How Data Intelligence Fits into the AI Landscape
So what is “data intelligence”? Kalb started answering that by noting that both AI and the common enterprise acronym of BI (business intelligence) are “garbage in, garbage out.”
“So data intelligence is this layer that precedes AI and BI, that makes sure you can find, understand and trust the right data to put into your AI and BI.”
In this context, he said, taking something like ChatGPT from the public internet and bringing it into the enterprise is very risky. He thinks that data needs to be, well, more intelligent before it is used by AI systems within an enterprise.
Also, he doesn’t think that the “internet scale” of ChatGPT and similar systems is needed in the enterprise.
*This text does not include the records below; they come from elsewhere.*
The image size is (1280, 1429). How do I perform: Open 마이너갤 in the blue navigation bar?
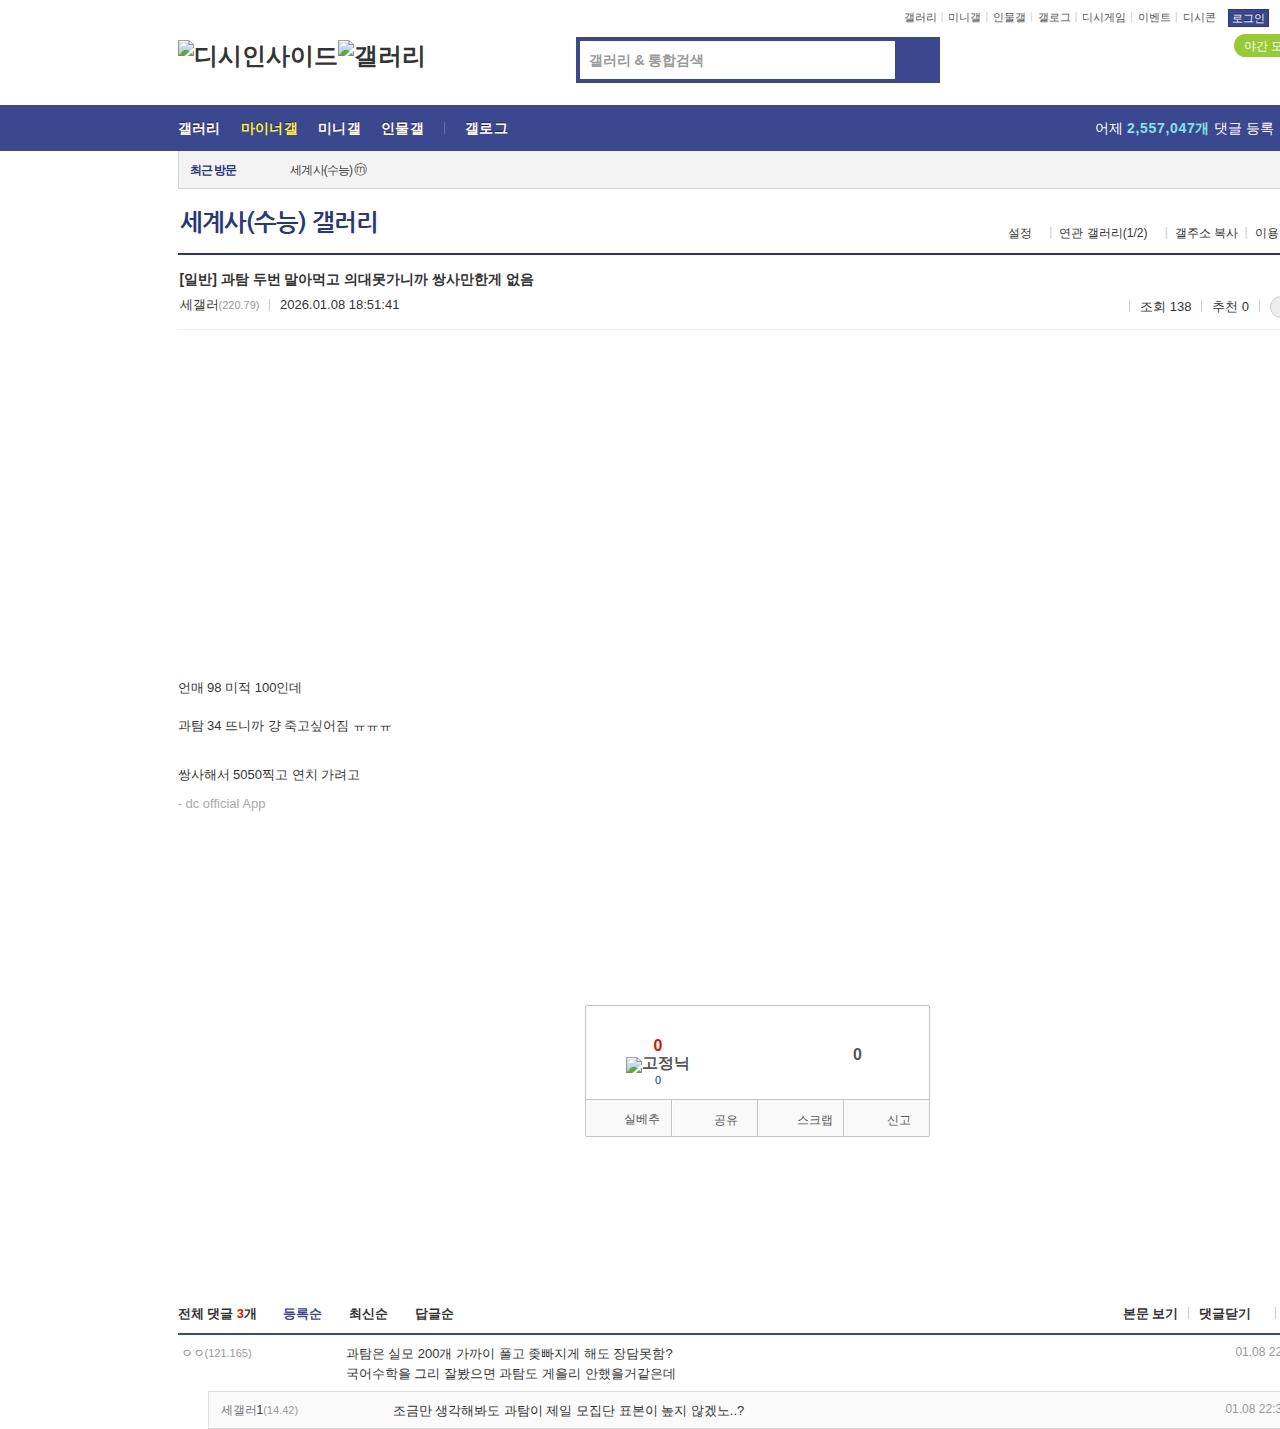click(269, 129)
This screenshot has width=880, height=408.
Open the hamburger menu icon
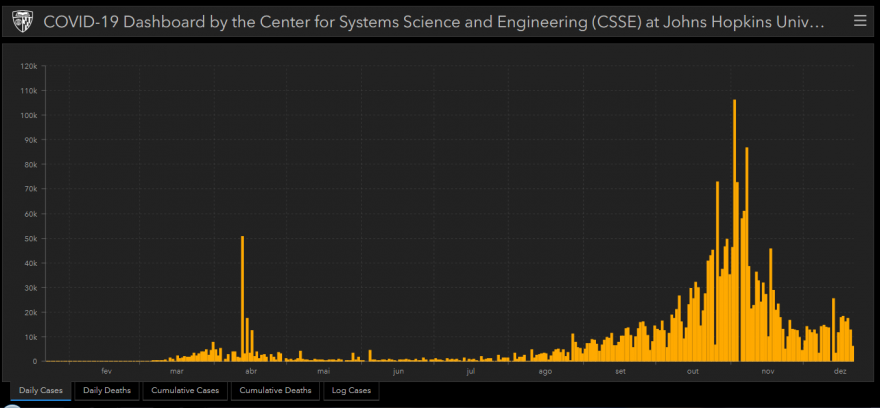859,21
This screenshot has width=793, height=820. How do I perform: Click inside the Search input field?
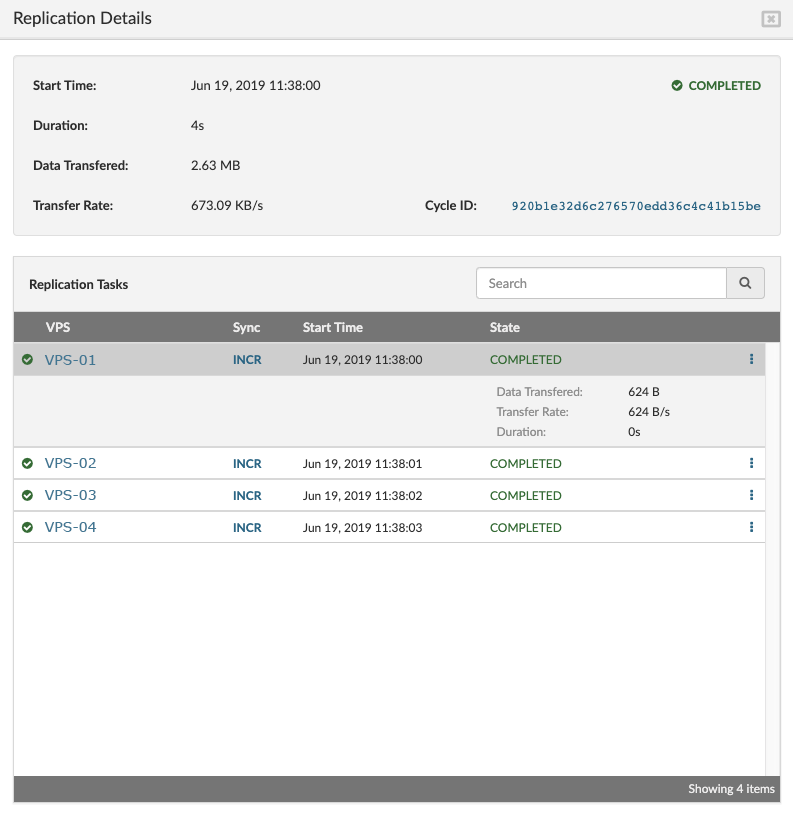(x=600, y=283)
This is where Alation’s “data catalog” comes into play, as it will “distill down” the data and give it “specific mapping.”
Every organization has its own terminology, he said — that could be industry terms, or things that are very specific to that company.
“So that’s where data intelligence and the data catalog helps,” Kalb explained. “It helps to map that last mile of how language is used by people in the organization, and how data is stored in the databases.”
Alation’s software automates the process of putting an organization’s data into these “data catalogs,” which can then optionally be fed into a generative AI system (if the company wants to do that).
The way Kalb explains it, data intelligence is “step zero for whatever the task is — whether it’s [data] preprocessing, or ML training, or just making a spreadsheet and analyzing it for a shareholder meeting.”
Welcome to the Next Wave of Big Data
So far I’ve spoken to generative AI companies like Cohere and Vectara about their vision for enterprise IT. Both had mentioned the use case of an employee being able to have a conversation with an AI trained on large language models — essentially, what IT has traditionally called “knowledge management,” but now it’s in chatbot form.
Kalb makes a good point, though: much depends on the quality of the data the generative AI has been trained on. He sees data intelligence as “the missing link” between ChatGPT and “the dream of having an enterprise portal where you can ask a question in English and get an accurate, trustworthy answer about your business.”
So just as cloud computing ushered in a raft of useful “big data” companies built off the back of it, it seems clear that generative AI will be a catalyst for the next wave of data intelligence solutions. As I’ve been saying a lot this year in relation to AI, watch this space!